Selected excerpt =

[BEGIN]

The supporting structure for the roofing and vertical cladding is also similar in practice, with the vertical primary steelwork crossed by horizontal secondary steelwork. Skills acquired in roofing contracts are easily transferred to installing vertical cladding.
However, more and more building designs are incorporating horizontally aligned wall profiles and panels in contrast to the vertical orientation of the roofs. As a design statement, this has several effects, including reduction of the apparent height and bulk of a monolithic building by leading the eye horizontally.
Although, this might appear to be a cladding system on its side, there are several factors which the contractor should be aware of to ensure they are incorporated into the contract specification and price.
Loading the structure
One factor to consider is loading the structure.
For site assembled twin skin, using a typical "roof type" spacer grid for horizontal wall cladding can lead to serious problems, as the spacer bracket is generally designed to fit into the spacer bar at about 1m centres. However, because the spacer has to stand vertically to carry horizontal sheeting, the spacer brackets can only be fixed where the sheeting rails occur - usually at about 2m centres. Thus the spacer brackets are set too far apart and are too few in number to carry the dead load of the cladding system.

Picture 2

Typical spacer grid brackets rely on an interference fit in the spacer bar and this attachment is designed to resist loads acting at right angles to the grid bar, as happens in conventional roofing, rather than the parallel load applied when the spacer grid is standing upright.

[END]

Raw records
[BEGIN]

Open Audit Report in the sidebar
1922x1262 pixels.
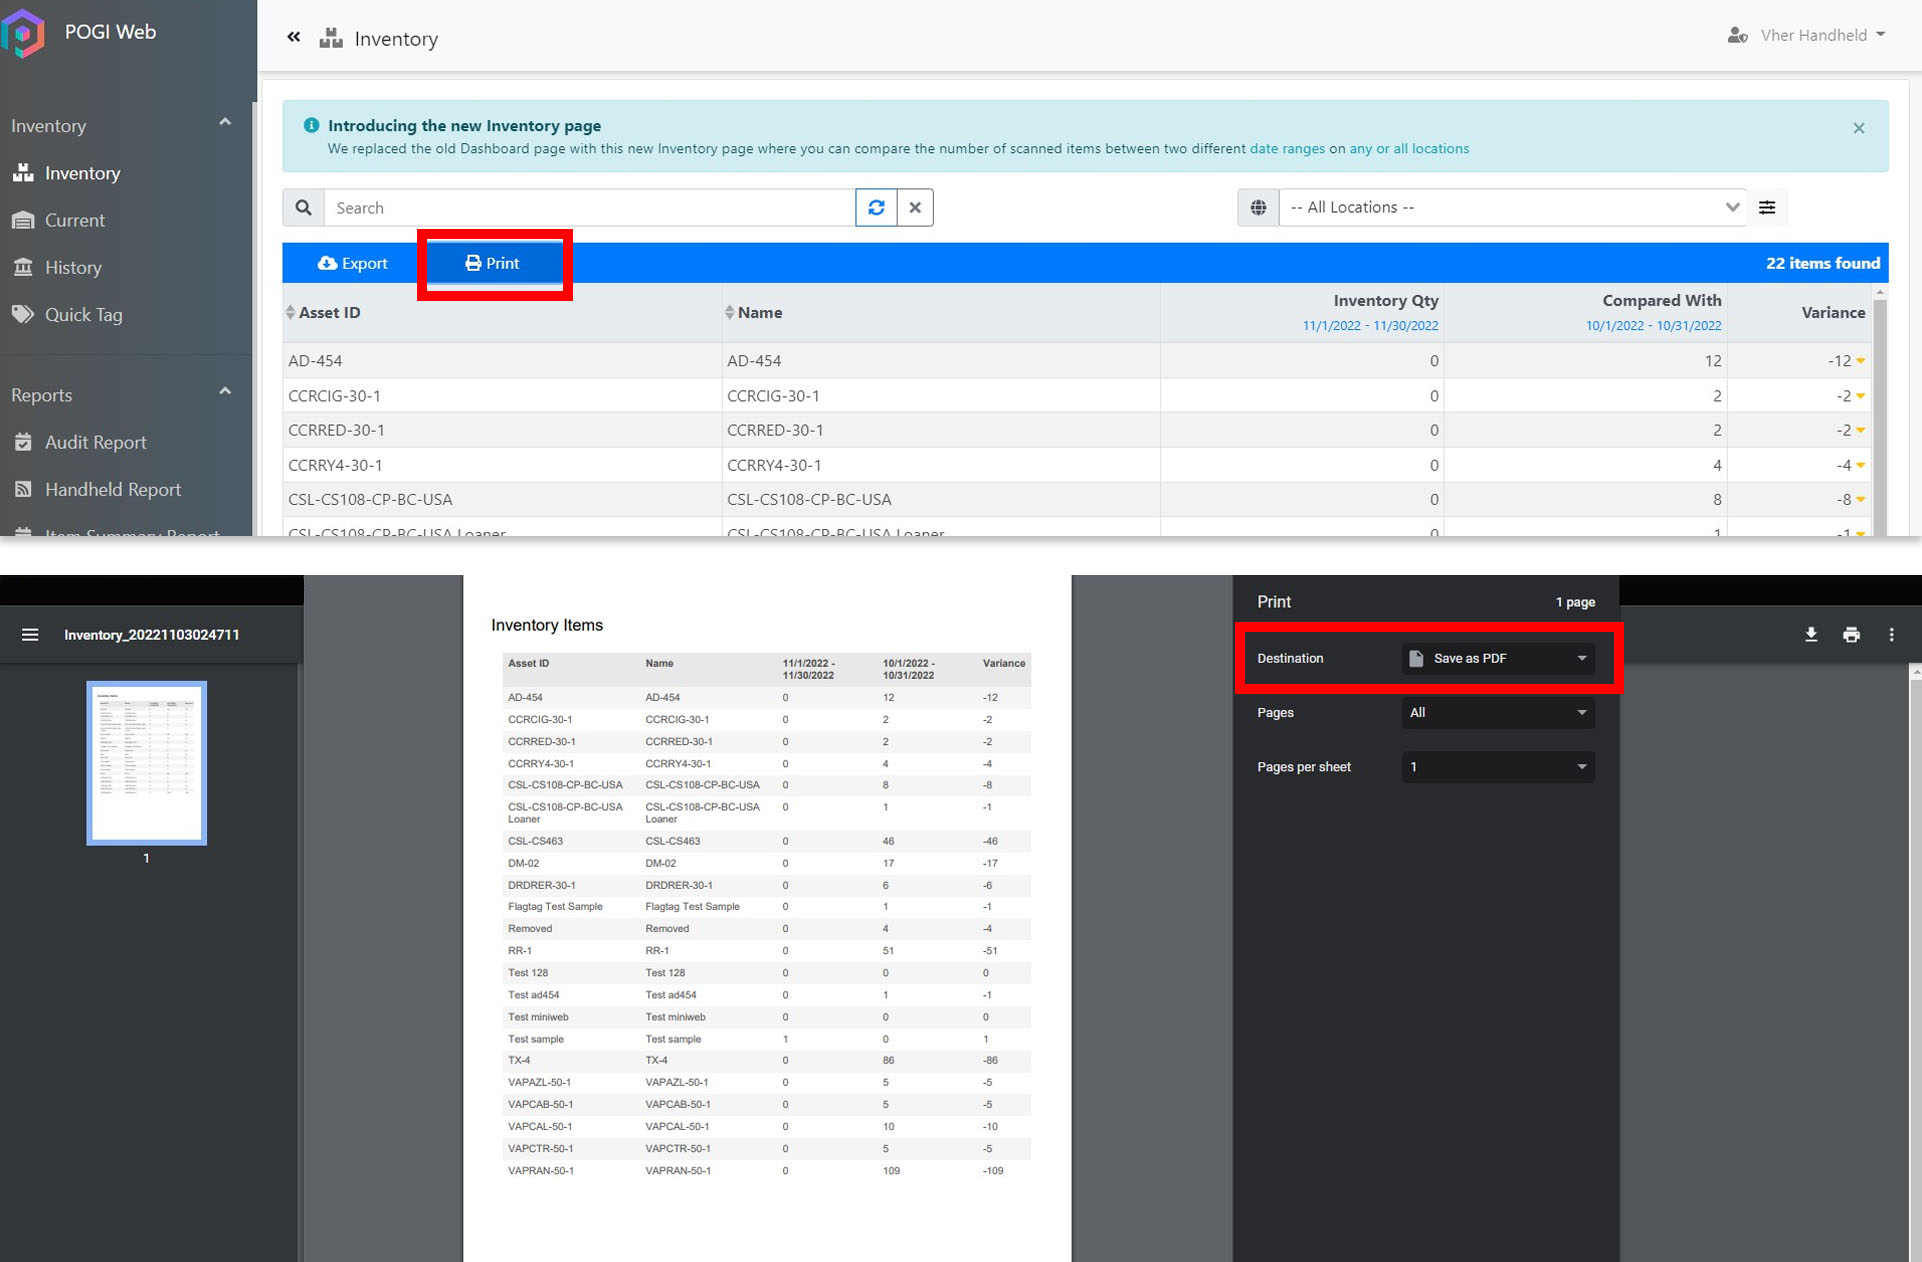tap(95, 442)
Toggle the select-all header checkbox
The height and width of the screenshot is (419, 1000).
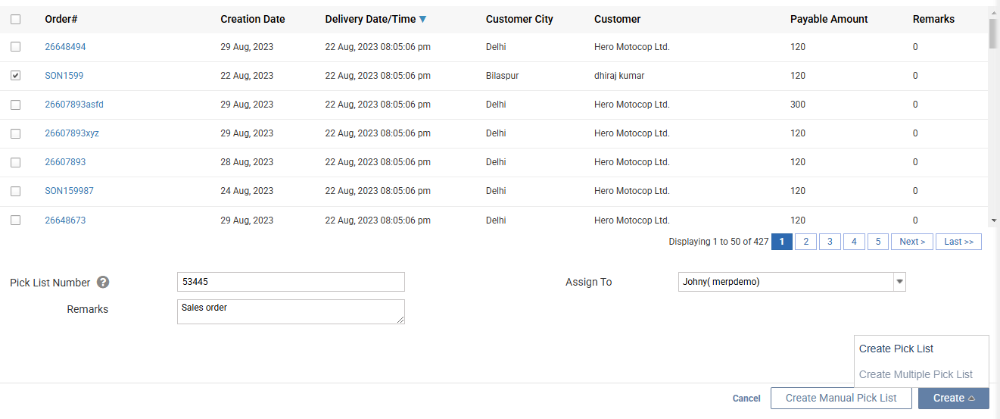pos(15,19)
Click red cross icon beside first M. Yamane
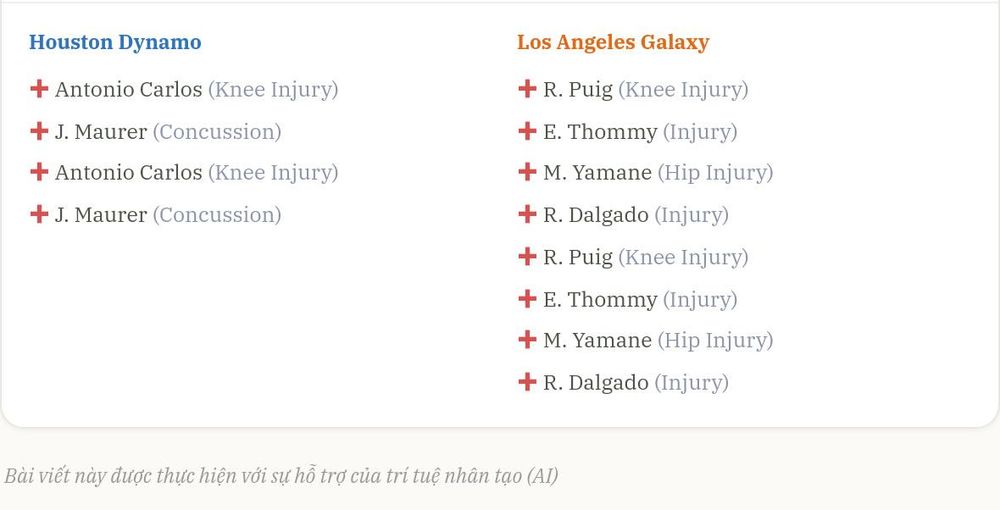 pyautogui.click(x=527, y=171)
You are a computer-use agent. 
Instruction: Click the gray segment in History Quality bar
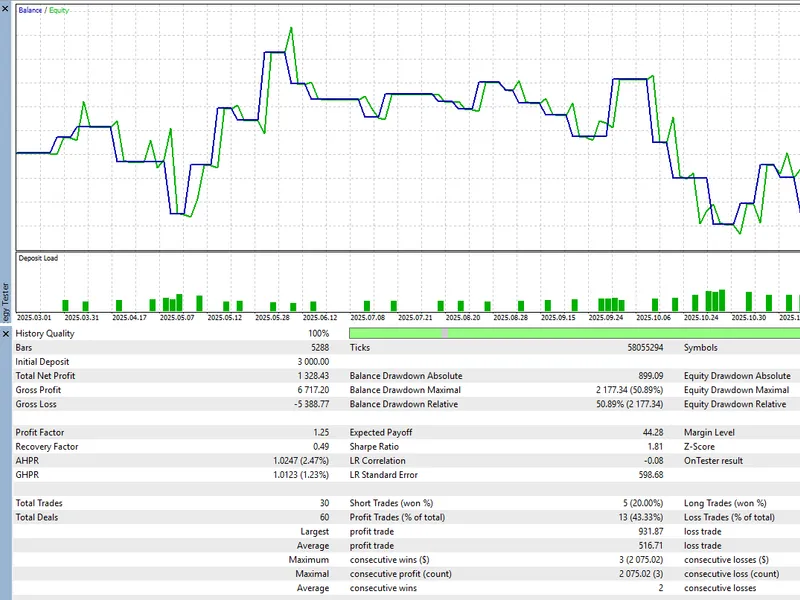[x=445, y=333]

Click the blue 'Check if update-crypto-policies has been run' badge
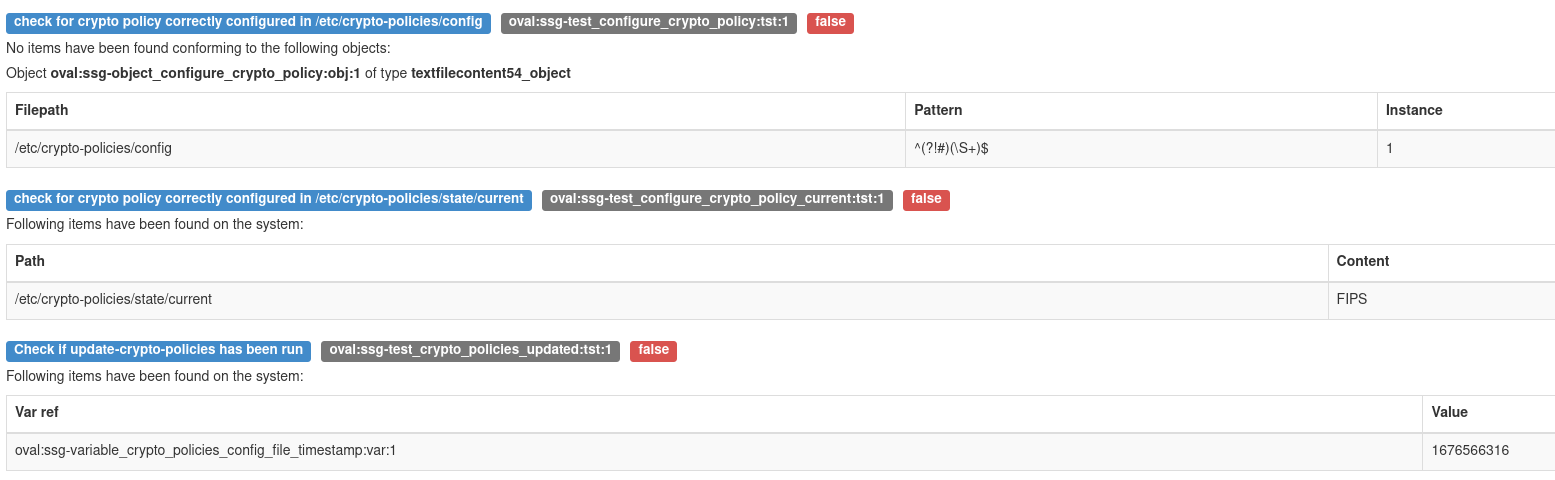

[END]

Exercise details =
Return the entire passage on horizontal wall cladding above, word for word.

Answer in full =
The supporting structure for the roofing and vertical cladding is also similar in practice, with the vertical primary steelwork crossed by horizontal secondary steelwork. Skills acquired in roofing contracts are easily transferred to installing vertical cladding.
However, more and more building designs are incorporating horizontally aligned wall profiles and panels in contrast to the vertical orientation of the roofs. As a design statement, this has several effects, including reduction of the apparent height and bulk of a monolithic building by leading the eye horizontally.
Although, this might appear to be a cladding system on its side, there are several factors which the contractor should be aware of to ensure they are incorporated into the contract specification and price.
Loading the structure
One factor to consider is loading the structure.
For site assembled twin skin, using a typical "roof type" spacer grid for horizontal wall cladding can lead to serious problems, as the spacer bracket is generally designed to fit into the spacer bar at about 1m centres. However, because the spacer has to stand vertically to carry horizontal sheeting, the spacer brackets can only be fixed where the sheeting rails occur - usually at about 2m centres. Thus the spacer brackets are set too far apart and are too few in number to carry the dead load of the cladding system.

Picture 2

Typical spacer grid brackets rely on an interference fit in the spacer bar and this attachment is designed to resist loads acting at right angles to the grid bar, as happens in conventional roofing, rather than the parallel load applied when the spacer grid is standing upright.